ホンダは1952年に、自転車用後付けエンジンキットである「CUB F型」を発売。その後、モペッドをもとに、ホンダは戦後の日本の国情に合った、「誰もが扱えるバイク」というコンセプトの新しい乗り物を開発しました。スーパーなcubということで、1958年に発売されたその新しい乗り物が「スーパーカブ」というわけです。

 また、発売後も国情や市場にあわせ、大幅な仕様変更や頻繁なマイナーチェンジを繰り返しながら、進化しています。

 例えば、発売2年後の1960年にはセルスターターを標準装備、1966年には大幅な仕様変更としてOHCエンジンが採用されました。OHCエンジンを採用することで、エンジンの小型軽量化とコストダウン、燃費の向上に成功しながら、相反するエンジンの高出力化も達成しています。

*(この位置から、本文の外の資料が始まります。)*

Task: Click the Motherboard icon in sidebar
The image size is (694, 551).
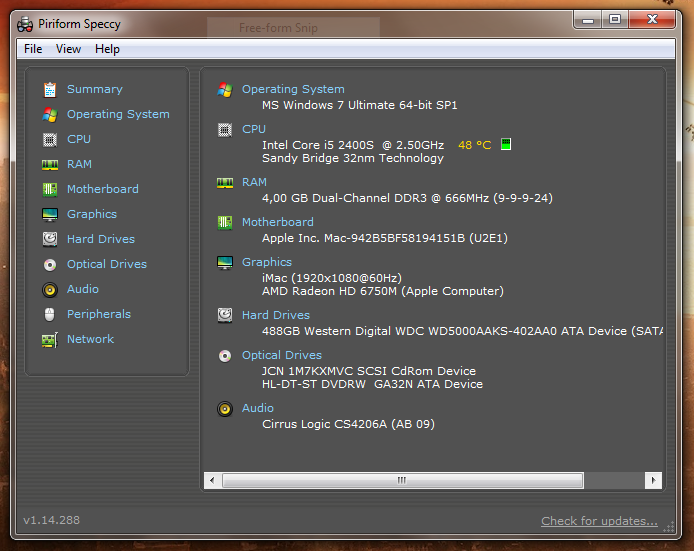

 その後、高度成長期を経て、日本国内でも環境問題や騒音問題などが取り沙汰されるようになりました。そこで1978年には「昭和54年騒音規制」に対応したスーパーカブを発売し、1981年には105km/L、1983年には180km/Lという超低燃費を達成しています。

 そして時代は下り、2007年には電子制御燃料噴射システム「PGM-FI」を採用し、さらに環境性能は向上しました。

 また、こうした大幅な仕様変更やマイナーチェンジを繰り返しながら、ハンターカブや、ビジネスカブ、リトルカブなど、多様なニーズに対応するスーパーカブの派生モデルがあるのも、スーパーカブの魅力です。